Every morning it was the same damned thing... "Hey faggot- ham and cheese omelette and oatmeal." I was working as a night cook/baker on an Exxon rig in the 630 block of West Cameron way out in the Gulf of Mexico and this was my first assignment on an oil rig.
Everybody on a rig has a job to do and the way I see it, they all need to get done so they're all important. Not everybody sees it that way though- some people think they're more important than everybody else... too big for their britches as my Uncle Arthur would have said- he also taught me not to take any shit off nobody. Warren was one of those assholes- he didn't get along with hardly anybody... I'd have come over the counter and kicked his ass but the rigs are under Maritime Law and fighting was an automatic year with no good time- you have to do the whole bit! You see Warren was a welder and he was a legend in his own mind.Well, unbeknownst to Warren he was about to learn a very important lesson about the pecking order on the rigs- a lesson in fact that I hadn't even learned as of yet... NEVER piss off the cook.
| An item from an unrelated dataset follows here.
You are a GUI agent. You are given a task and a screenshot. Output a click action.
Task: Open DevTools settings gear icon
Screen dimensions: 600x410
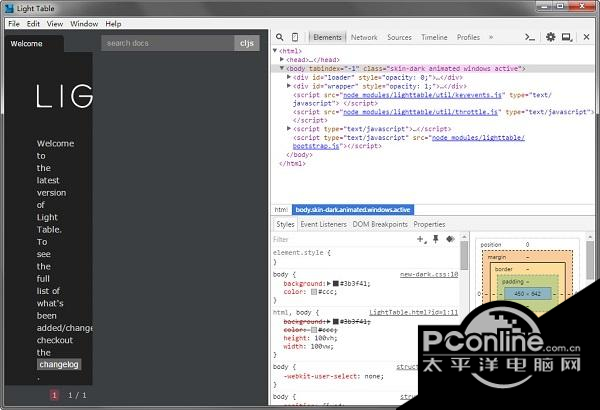coord(551,37)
There are two cooks on an oil rig, a day cook (who's the head cook) and a night cook who also does the baking too. They each have a galley hand that does the dishes, cleans up and helps out in the kitchen and mess hall. The day cook on this rig was a black guy from Sicily who was thrilled to see another Sicilian when I got out there. His name was Eugenio "Gene" Pasto... a really cool guy. So one morning Gene was in the kitchen having coffee when Warren came in and gave me his usual greeting. Gene looked at me but I just played it off like I wasn't paying attention. After breakfast when the galley hand was cleaning up, Gene takes me into the pantry...
"You don't have to take that shit," he tells me in his heavily accented English.
"What do you mean?" I ask him.
"When the galley hand cleans the grill just put a few grains of the grill brick aside- maybe 3-4 grains. I'll tell my guy to leave them there and tomorrow put them in his omelette... Then we watch the fun ("Dena we watcha da fun").
"What does it do?" I ask him, curious.
Gene puts his hand on my shoulder and gives me this fatherly look: "You just don't worry about that," he says with a big grin. "You do this for couplea days."
So the next morning Warren comes in with his usual opening and I follow Gene's advice. About half an hour later Warren gets up and hurries out of the galley. I watched with curiosity, wondering what was going on. I figured it made him sick or something. The next morning he comes in walking kinda funny. There was no "Hey faggot," this time- just "give me some oatmeal." So I put a few grains in his oatmeal and gave it to him like Gene said. I didn't see Warren again until the next day after breakfast. He had a bed sheet wrapped on his lower half like a diaper. Gene was there and hollered out...
"Hey big boy, you don't want the faggot make you no omelett?" he said to Warren with a wink. All he got in return was a dirty look. Apparently the grains from the grill brick go right through you causing symptoms a lot like dysentery. They had to have a helicopter come all the way out there to pick Warren up and take him to the hospital. I never saw him again, but what do you want to bet he never called a cook "faggot" again???
Being a cook may not be the most prestigious job on the rig, but it does have its perks. Oh and whatever you do, whether it's on an oil rig, a cafeteria, or anywhere else where someone else is preparing your food... treat them with respect- you just never know. So let this little story be a lesson, as you go through life... NEVER piss off the cook!